He smiled at me and added, “Because you don’t hate the Chinese military the way I do, you have an advantage. But you still have much fear, and you seem to be capable of great anger… just like me. Perhaps that is why we are together.”
I was looking ahead at the road as we drove, thinking about what Yin was saying, not believing that our thoughts could be that powerful. My reverie was interrupted when Yin slowed the Jeep and parked in front of a line of dusty frame buildings.
“Why are you stopping?” I asked. “Won’t we draw more attention to ourselves this way?”
“Yes,” he said. “But we must risk it. The soldiers have spies everywhere, but we have no choice. It is not safe to go into the western areas of Tibet with only one vehicle. There are no places to make repairs. We must find someone to go with us.”
“What if they turn us in?”
Yin looked at me in horror. “That won’t happen if we get the right people. Watch your thoughts. I told you we have to set the right field around us. It is important.”
He started to get out of the car but hesitated. “You must do better than me in this regard or we have no chance. Focus on setting your field for rten brel.”
I was silent for a moment. “Rten brel? What’s that?”
“It is the Tibetan word for synchronicity. You must set your field to stay in the synchronistic process, to bring the intuitions, the coincidences, to help us.”
Yin glanced at the building and got out of the Jeep, indicating with his hand that he wanted me to stay.
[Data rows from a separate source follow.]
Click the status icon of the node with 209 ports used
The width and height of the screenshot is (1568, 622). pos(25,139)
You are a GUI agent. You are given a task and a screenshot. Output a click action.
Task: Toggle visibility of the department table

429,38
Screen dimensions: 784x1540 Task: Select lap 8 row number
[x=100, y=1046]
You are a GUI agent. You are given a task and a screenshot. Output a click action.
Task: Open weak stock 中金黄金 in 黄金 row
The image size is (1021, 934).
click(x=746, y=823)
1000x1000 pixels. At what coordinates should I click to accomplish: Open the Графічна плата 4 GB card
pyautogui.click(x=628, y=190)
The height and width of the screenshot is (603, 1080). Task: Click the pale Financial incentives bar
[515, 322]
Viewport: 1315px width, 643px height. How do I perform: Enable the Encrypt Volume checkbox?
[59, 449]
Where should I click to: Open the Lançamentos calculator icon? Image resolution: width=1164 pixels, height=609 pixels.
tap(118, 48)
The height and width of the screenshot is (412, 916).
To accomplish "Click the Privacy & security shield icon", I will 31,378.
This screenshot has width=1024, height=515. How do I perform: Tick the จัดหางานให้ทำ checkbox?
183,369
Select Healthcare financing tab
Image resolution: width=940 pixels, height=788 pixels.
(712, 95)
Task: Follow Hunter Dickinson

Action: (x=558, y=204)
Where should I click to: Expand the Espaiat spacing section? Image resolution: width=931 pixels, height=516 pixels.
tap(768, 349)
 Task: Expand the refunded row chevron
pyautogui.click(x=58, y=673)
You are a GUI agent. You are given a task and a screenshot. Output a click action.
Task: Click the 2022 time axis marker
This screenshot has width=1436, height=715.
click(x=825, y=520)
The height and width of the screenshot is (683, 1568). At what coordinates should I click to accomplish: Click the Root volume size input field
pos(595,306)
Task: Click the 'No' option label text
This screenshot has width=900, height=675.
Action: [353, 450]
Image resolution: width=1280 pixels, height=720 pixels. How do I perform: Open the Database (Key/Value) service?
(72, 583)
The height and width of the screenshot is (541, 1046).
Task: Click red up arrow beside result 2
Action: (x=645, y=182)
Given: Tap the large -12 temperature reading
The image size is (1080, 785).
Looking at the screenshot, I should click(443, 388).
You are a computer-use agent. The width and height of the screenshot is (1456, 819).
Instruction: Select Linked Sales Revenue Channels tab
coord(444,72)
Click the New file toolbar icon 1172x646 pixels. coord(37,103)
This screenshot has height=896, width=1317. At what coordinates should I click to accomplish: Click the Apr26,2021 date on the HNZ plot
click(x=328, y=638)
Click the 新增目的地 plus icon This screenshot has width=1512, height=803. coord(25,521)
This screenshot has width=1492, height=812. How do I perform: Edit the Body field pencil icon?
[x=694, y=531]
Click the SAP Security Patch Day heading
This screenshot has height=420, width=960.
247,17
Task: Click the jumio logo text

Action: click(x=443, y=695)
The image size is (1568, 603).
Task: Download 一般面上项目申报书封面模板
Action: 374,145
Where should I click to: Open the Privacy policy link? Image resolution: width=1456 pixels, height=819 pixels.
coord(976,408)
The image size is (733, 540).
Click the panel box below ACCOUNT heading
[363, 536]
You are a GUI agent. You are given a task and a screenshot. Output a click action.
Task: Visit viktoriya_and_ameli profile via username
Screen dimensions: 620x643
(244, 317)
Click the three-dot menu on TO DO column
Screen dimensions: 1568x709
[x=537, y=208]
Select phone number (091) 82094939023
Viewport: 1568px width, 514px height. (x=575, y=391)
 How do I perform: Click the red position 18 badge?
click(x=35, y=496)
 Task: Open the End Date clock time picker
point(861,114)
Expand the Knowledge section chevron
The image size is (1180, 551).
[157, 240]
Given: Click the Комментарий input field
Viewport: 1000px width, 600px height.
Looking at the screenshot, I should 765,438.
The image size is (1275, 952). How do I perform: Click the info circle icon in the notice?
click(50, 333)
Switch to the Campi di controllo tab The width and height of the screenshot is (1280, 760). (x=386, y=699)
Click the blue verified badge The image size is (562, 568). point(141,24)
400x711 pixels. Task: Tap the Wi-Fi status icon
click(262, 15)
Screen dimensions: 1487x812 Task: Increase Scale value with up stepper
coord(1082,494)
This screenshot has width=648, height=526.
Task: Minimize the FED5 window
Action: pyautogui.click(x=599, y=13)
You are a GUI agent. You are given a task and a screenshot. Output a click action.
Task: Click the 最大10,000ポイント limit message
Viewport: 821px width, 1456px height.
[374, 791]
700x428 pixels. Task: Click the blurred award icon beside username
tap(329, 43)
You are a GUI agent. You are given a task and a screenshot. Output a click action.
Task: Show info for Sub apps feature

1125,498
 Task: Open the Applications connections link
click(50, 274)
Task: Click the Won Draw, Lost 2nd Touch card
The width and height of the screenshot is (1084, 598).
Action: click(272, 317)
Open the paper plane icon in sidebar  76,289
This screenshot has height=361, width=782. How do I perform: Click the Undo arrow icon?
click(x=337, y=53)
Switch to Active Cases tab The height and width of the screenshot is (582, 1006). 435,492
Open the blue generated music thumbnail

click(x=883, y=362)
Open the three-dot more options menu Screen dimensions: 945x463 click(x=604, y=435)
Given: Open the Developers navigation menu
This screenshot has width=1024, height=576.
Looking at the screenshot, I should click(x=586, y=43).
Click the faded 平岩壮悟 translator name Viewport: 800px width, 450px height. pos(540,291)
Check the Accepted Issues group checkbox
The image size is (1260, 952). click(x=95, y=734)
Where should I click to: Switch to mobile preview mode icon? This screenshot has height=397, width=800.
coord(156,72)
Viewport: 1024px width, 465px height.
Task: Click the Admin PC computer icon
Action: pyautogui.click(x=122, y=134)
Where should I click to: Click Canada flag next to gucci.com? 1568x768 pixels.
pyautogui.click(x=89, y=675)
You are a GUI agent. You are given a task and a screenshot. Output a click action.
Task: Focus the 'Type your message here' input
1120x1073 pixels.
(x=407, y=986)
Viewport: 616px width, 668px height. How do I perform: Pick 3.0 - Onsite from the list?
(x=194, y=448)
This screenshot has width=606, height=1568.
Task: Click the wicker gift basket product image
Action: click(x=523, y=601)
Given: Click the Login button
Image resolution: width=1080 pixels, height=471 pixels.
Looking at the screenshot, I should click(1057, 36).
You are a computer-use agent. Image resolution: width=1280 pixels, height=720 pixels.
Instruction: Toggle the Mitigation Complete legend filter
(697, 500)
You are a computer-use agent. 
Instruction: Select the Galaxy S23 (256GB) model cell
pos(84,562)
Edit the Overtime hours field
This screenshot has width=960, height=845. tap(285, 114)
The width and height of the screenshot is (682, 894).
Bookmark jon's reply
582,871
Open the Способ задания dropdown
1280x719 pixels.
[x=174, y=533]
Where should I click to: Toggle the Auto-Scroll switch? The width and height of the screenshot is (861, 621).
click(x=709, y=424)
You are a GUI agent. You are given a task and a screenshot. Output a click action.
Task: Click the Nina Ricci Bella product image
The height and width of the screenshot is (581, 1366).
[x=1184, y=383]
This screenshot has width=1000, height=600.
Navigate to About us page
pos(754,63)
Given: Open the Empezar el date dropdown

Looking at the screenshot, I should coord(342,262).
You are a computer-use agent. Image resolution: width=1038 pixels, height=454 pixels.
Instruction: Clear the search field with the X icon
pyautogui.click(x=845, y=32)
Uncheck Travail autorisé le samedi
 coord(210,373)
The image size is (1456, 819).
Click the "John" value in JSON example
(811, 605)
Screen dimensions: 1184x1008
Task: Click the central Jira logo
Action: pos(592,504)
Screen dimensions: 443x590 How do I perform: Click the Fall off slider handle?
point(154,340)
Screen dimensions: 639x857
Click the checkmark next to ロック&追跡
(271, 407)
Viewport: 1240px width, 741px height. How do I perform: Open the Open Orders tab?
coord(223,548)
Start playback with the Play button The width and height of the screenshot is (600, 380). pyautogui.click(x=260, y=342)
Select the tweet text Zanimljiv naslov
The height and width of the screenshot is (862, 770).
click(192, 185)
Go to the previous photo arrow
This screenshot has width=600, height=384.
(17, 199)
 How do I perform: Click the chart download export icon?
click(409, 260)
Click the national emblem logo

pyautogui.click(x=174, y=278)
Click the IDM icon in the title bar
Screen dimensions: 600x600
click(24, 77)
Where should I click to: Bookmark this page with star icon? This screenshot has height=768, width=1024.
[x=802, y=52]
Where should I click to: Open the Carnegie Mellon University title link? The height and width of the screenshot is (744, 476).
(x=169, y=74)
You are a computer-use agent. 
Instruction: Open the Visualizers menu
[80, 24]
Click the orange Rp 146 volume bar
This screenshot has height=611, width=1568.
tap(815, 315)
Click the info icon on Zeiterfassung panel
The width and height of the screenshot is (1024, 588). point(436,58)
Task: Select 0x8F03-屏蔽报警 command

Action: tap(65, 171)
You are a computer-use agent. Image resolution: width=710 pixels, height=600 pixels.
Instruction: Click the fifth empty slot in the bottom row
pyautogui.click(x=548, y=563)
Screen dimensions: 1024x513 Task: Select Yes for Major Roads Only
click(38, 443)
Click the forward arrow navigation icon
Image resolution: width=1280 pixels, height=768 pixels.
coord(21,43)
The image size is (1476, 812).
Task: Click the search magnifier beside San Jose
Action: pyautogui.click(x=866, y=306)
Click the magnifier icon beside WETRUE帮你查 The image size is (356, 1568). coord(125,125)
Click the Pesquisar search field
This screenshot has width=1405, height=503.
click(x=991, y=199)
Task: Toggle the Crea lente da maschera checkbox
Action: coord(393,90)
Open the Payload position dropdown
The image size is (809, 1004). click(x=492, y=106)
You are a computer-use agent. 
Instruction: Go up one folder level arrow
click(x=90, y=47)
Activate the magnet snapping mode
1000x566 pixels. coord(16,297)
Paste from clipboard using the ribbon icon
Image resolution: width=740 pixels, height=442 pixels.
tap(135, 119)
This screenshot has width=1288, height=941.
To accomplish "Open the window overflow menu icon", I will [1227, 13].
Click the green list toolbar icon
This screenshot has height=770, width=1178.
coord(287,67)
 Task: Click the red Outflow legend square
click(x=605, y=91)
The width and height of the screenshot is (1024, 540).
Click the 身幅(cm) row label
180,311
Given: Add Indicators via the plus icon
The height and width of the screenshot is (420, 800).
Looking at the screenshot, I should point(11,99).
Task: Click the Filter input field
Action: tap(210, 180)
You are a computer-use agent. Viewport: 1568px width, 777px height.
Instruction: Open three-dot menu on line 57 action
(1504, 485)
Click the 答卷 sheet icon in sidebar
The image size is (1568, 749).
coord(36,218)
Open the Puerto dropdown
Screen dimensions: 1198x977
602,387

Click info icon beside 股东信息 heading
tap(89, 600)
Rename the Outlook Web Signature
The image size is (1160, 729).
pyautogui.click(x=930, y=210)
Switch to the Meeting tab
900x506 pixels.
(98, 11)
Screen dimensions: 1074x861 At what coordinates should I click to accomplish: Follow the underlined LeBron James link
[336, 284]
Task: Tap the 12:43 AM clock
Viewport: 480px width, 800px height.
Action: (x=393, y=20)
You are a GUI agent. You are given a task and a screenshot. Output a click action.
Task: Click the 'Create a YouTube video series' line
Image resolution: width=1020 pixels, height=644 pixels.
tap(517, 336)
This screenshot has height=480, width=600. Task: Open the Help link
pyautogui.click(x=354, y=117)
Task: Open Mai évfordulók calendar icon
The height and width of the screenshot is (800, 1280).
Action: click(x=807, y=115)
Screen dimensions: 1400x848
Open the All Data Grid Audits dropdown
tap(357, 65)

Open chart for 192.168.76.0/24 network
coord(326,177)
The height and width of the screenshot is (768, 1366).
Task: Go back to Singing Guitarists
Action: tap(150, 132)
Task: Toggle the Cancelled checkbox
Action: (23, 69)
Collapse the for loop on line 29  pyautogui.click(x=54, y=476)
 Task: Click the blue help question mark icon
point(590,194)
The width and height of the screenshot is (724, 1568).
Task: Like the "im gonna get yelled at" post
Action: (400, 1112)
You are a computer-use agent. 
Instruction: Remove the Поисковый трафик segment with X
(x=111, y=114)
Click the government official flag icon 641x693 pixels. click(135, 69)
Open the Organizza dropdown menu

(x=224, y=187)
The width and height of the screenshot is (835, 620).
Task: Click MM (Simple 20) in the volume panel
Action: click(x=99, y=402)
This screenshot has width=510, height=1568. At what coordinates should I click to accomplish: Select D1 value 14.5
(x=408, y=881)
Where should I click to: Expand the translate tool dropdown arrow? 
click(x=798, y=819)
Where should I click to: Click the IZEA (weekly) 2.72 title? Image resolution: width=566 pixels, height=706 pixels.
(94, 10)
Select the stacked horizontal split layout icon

For almost an hour I waited, watching the Tibetan people walk by. Occasionally I would see someone who looked Indian or European. At one point I even thought I saw the Dutchman we had seen at the checkpoint pass on a distant street. I strained to see, but I couldn’t be sure.
Where was Yin? I wondered. The last thing I needed was to be separated again. I imagined myself driving through this town all alone, lost, having no idea where to go. What would I do?
Finally I saw Yin leave the building. For a moment he hesitated, looking both ways carefully before walking to the Jeep.
“I found two people I know,” he said as he climbed behind the wheel. “I think they will do.” He was trying to be convincing, but his tone of voice betrayed his doubt.
He started up the car and we drove on. Five minutes later we passed a small restaurant made entirely from corrugated tin. Yin parked the Jeep about two hundred feet from the restaurant, hiding it behind some oil storage tanks. We were on the outskirts of town now and almost no one was on the street. Inside the building, we found one room with six rickety tables. A narrow, whitewashed bar separated us from the kitchen, where several women worked. One of the women saw us sit down and came over to us.
Yin spoke briefly to her in Tibetan, and I caught the word for soup. The woman nodded and looked at me.
“The same,” I said to Yin, taking off my coat and draping it behind me on the chair. “And water.” Yin translated and the woman smiled and walked away.
Yin turned serious. “Did you understand what I said earlier? You must now set a field that brings more synchronicity.”
I nodded. “How do I set that field?”
“The first thing you must do is make sure you build on the First Extension. Be certain the energy is flowing into you and out into the world. Feel the measures. Set your expectation for this energy to be constant. Now you must expect that your prayer-field will act to bring forth just the thoughts and events necessary for your best destiny to unfold. In order to set this field around you, you must keep yourself in a state of conscious alertness.”
“Alert for what?”
“For synchronicity. You must keep yourself in a state where you are constantly looking for the next mysterious bit of information that helps you toward your destiny. Some synchronicity will come to you no matter what you do, but you can increase the occurrence if you set a constant field by always expecting it.”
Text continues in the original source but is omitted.